### TRY IT
In the lines below, the string "agent" may appear; say how many lines hold it and give nothing more.

### PROVIDED DATA

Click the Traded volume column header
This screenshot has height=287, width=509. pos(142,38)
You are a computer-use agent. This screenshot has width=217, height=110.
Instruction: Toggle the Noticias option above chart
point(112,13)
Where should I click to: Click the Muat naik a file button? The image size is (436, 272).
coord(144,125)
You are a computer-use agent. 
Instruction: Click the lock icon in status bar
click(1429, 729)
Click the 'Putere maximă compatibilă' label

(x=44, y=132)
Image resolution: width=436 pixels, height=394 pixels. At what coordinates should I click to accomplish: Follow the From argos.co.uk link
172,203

---

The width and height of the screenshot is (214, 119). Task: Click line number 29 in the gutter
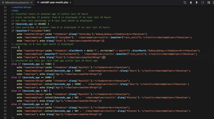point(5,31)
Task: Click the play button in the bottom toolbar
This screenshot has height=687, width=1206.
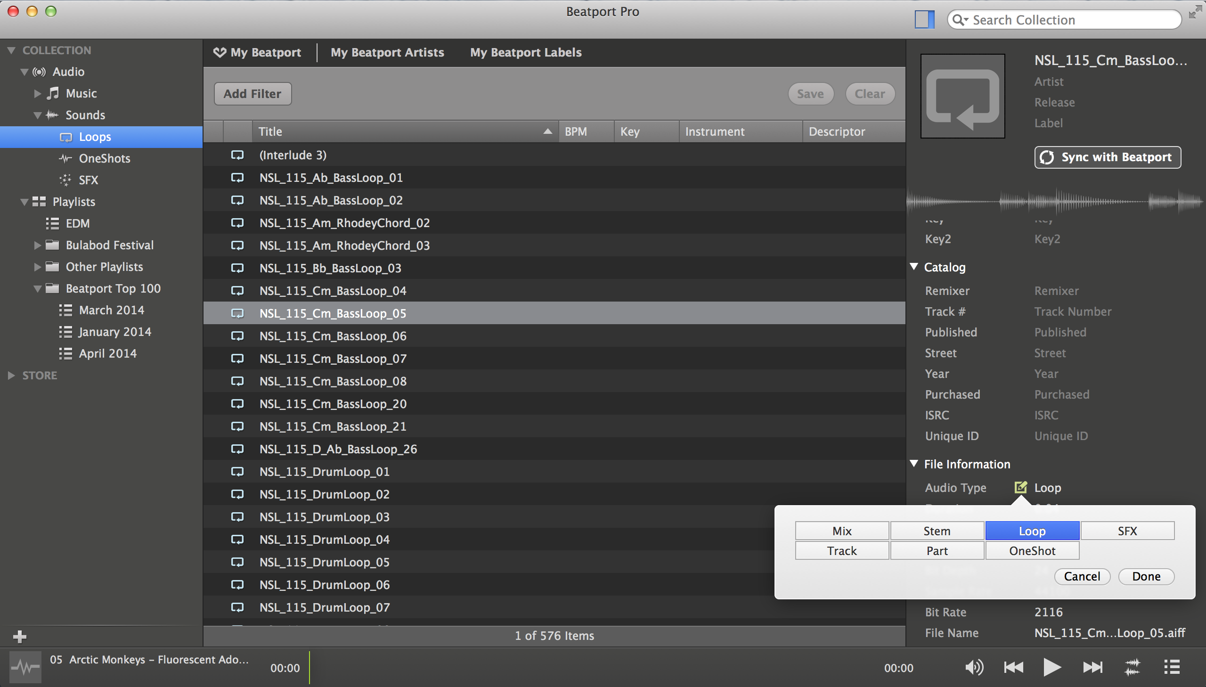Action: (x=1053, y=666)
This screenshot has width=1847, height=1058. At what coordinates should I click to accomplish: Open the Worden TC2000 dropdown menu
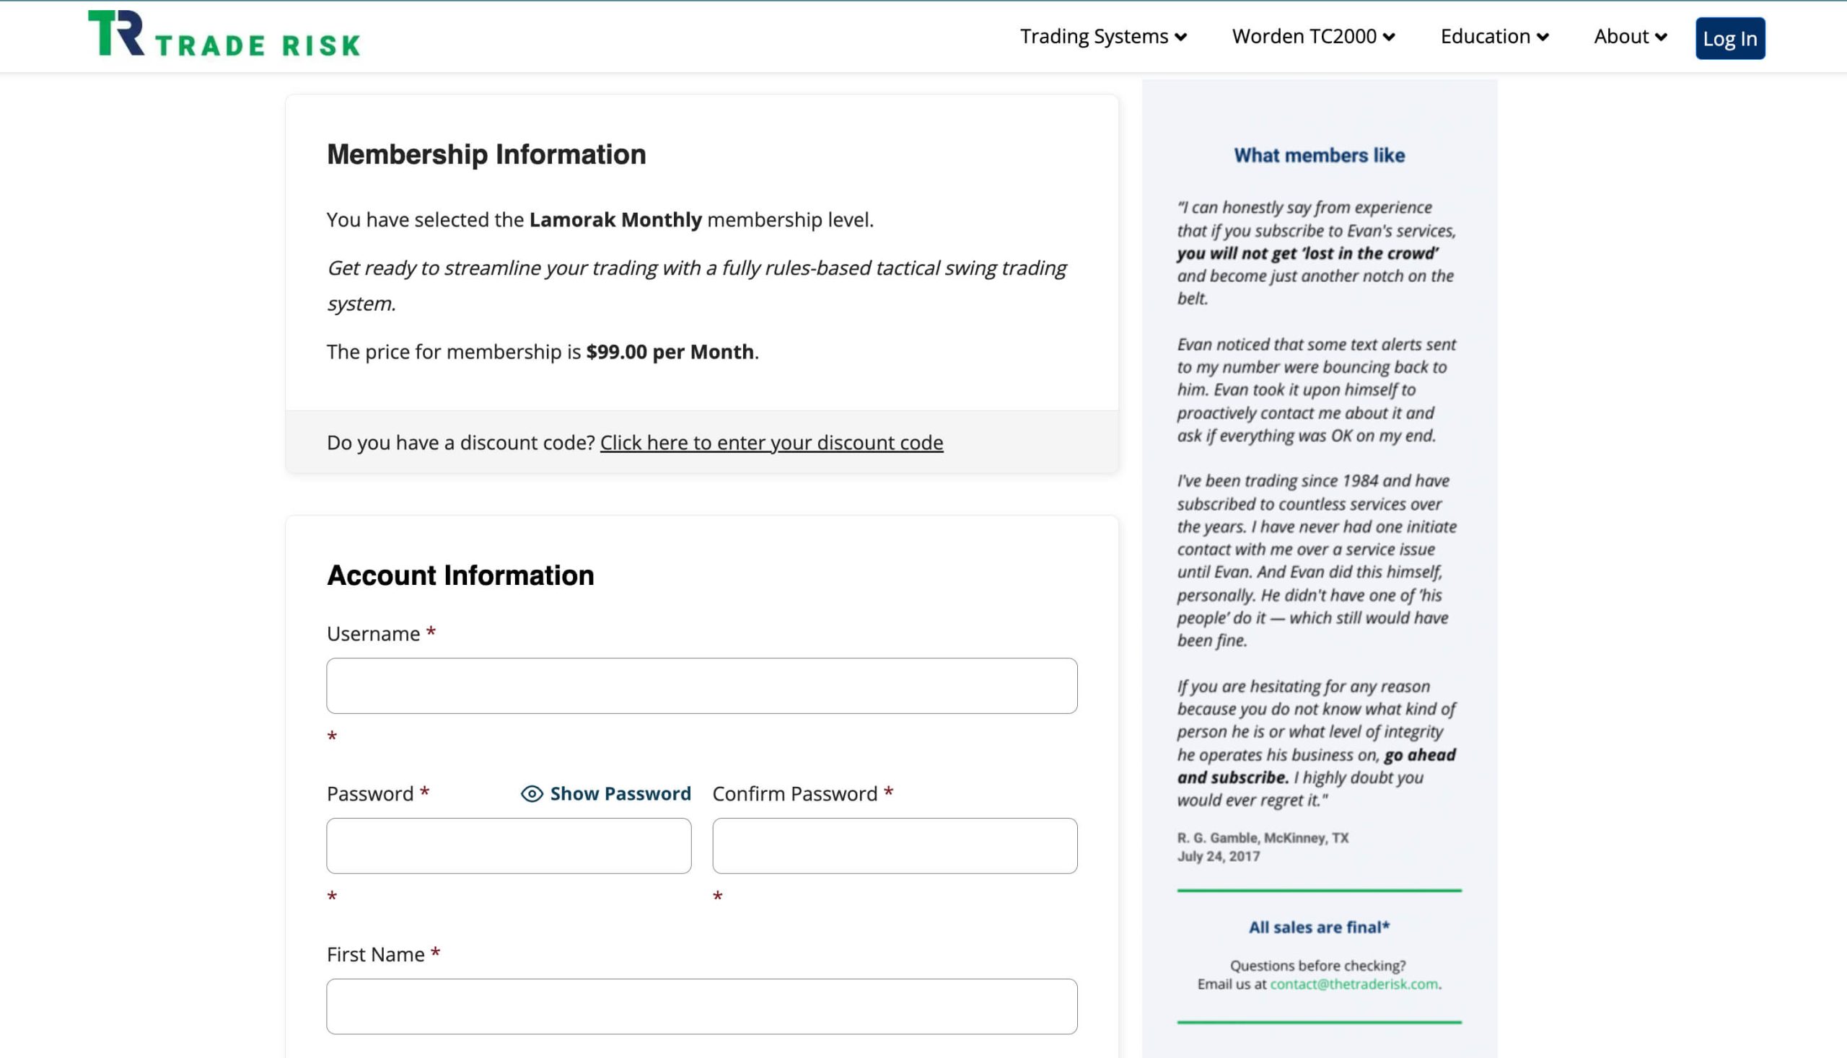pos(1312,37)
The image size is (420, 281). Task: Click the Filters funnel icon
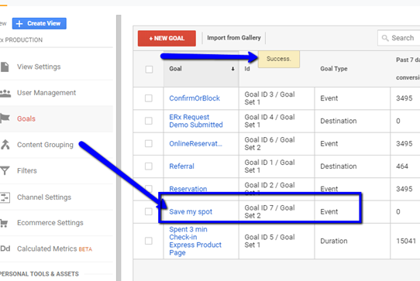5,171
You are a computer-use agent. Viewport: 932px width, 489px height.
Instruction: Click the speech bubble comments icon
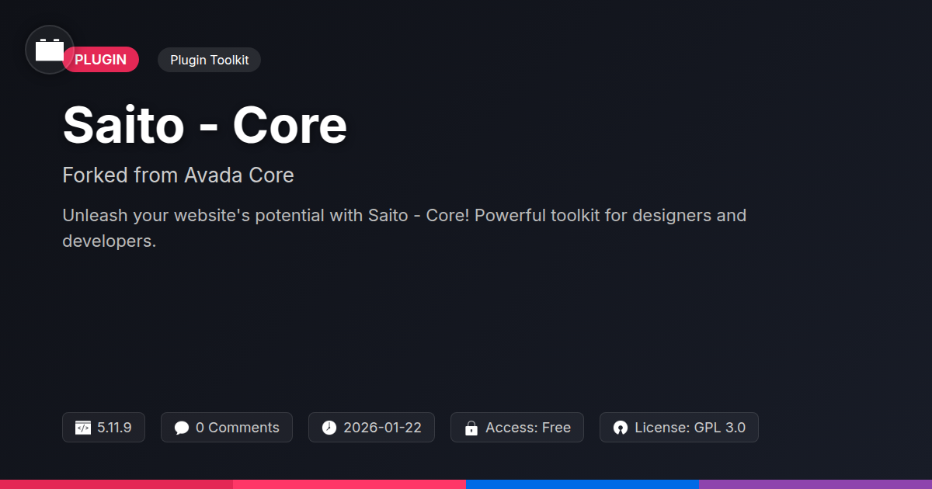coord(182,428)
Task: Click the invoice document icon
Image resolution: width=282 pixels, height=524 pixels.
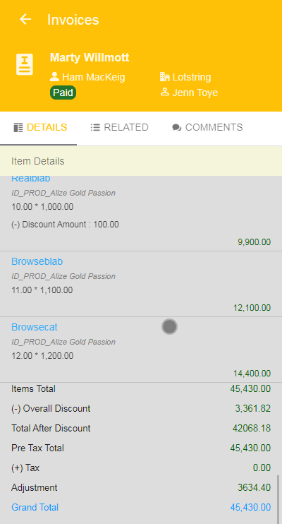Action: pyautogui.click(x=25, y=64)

### RESULT OF THIS TASK
3